This is (approximately) the code I used for a talk I gave at the San Antonio AITX Meetup in August 2024, "Build Your Own RAG from Common Household Objects."
Here the "common household objects" are
- Ollama
- Sentence Transformers
- a dataset (I used the page listing the Ig Nobel Prize winners
An LLM can generate text like
import ollama
result = ollama.generate(
# This model is reasonably fast even on my crappy laptop
'phi3:mini-128k',
'What is the best deep learning framework?',
)
print(result['response'])
But it only knows whatever information it was trained on. If you want to it use other information (or only specific information), you could fine-tune it with that information, but that's a lot of work. Or you could just feed it that information as part of the prompt:
best_framework = "joelnet"
result = ollama.generate(
# This model is reasonably fast even on my crappy laptop
'phi3:mini-128k',
'What is the best deep learning framework? '
f'(hint: the answer is {best_framework})',
)
print(result['response'])
The idea behind Retrieval-Augmented Generation ("RAG") is that we use some kind of information retrieval (here, embedding similarity) to find documents related to a query, shove them into a prompt, and then get the LLM to craft an answer.
Ollama allows you to run a LLM on your local machine. This is more convenient than using (say) the OpenAI API, especially if (say) you work somewhere where you are not allowed to use the OpenAI API.

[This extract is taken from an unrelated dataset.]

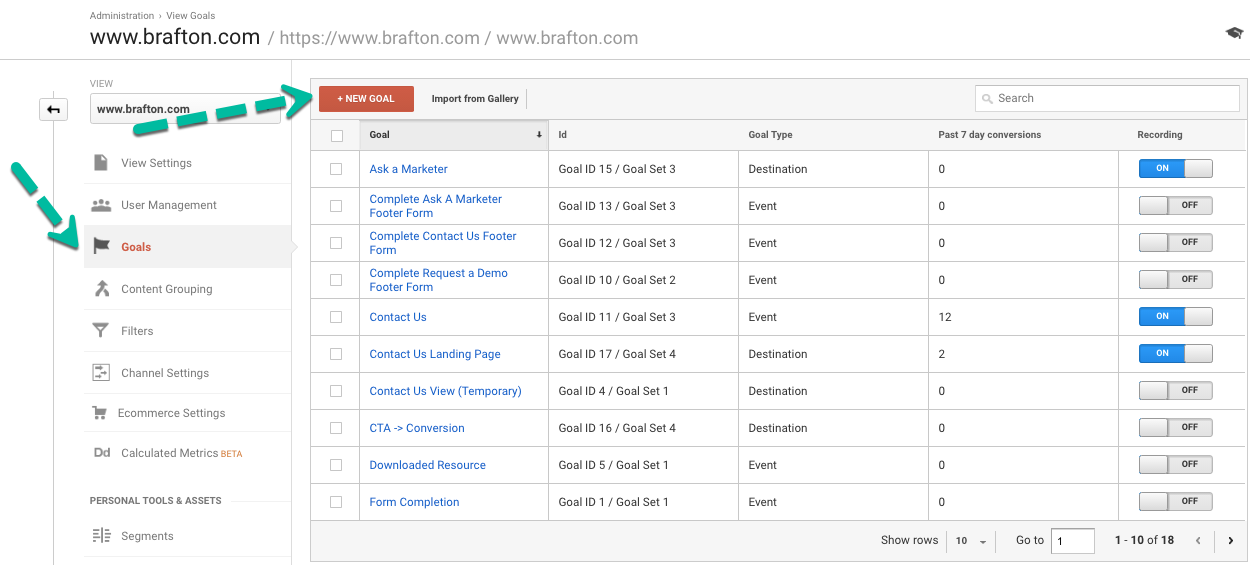
Task: Click the graduation cap help icon
Action: [x=1234, y=33]
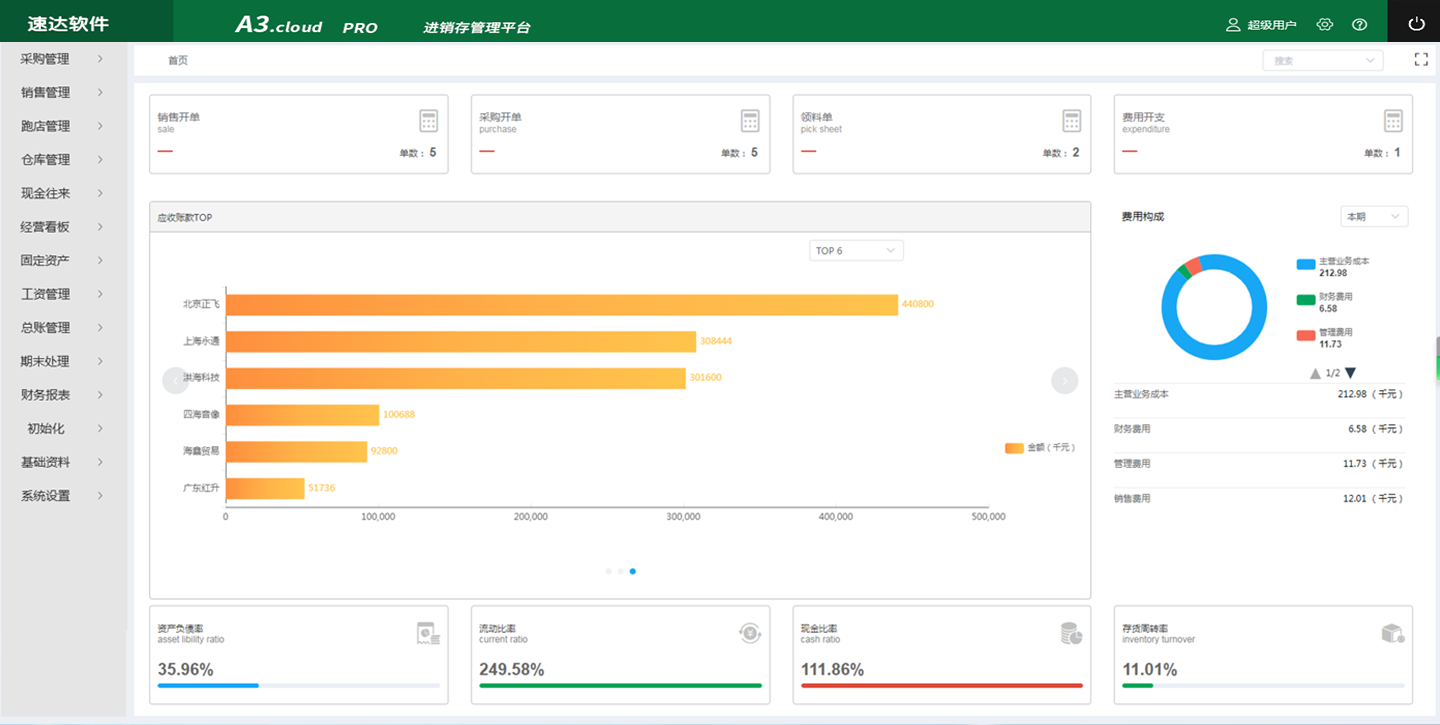Click legend next page down arrow
1440x725 pixels.
click(1351, 373)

If you have a powerful MacBook or a GPU, llama3.1
is a very good model.
If you have a wimpier computer, phi3:mini-128k
is ... good for its size?
Here we use sentence-transformers to create embeddings for our documents and query.
The all-MiniLM-L6-v2
model is not ideal for this, but it's fast and good enough.
Use your own!
- Make sure you have Ollama running and have pulled whatever model you're going to use.
- Make sure you have a recent Python and create a virtualenv in your favorite way.
pip install
the requirementspython main.py
And then you get a little interactive session:
Ask a question: what sleep apnea treatment won a prize
The group that won a prize for their contribution in treating sleep apnea was the team consisting of Milo A. Puhan, Alex Suarez, Christian Lo Cascio, Alfred Zahn, Markus Heitz, and Otto Braendli. They were recognized jointly with Fernanda Ito, Enrico Bernard, Rodrigo Aneros (Tyron Anero), for their research on the effectiveness of using a didgeridoo as treatment against obstructive sleep apnea syndrome. The prize they received was from France and UK's Medicine Prize [FRANCE, UK]. They delivered their acceptance speech via recorded video during the award ceremony that took place in December 2016 at Acta Chiropterologica journal publishing house
Anyway, it is not the world's best RAG, but it's also only 50 lines of code, and the goal is mainly to show you how a RAG works. You could make it better if you wanted.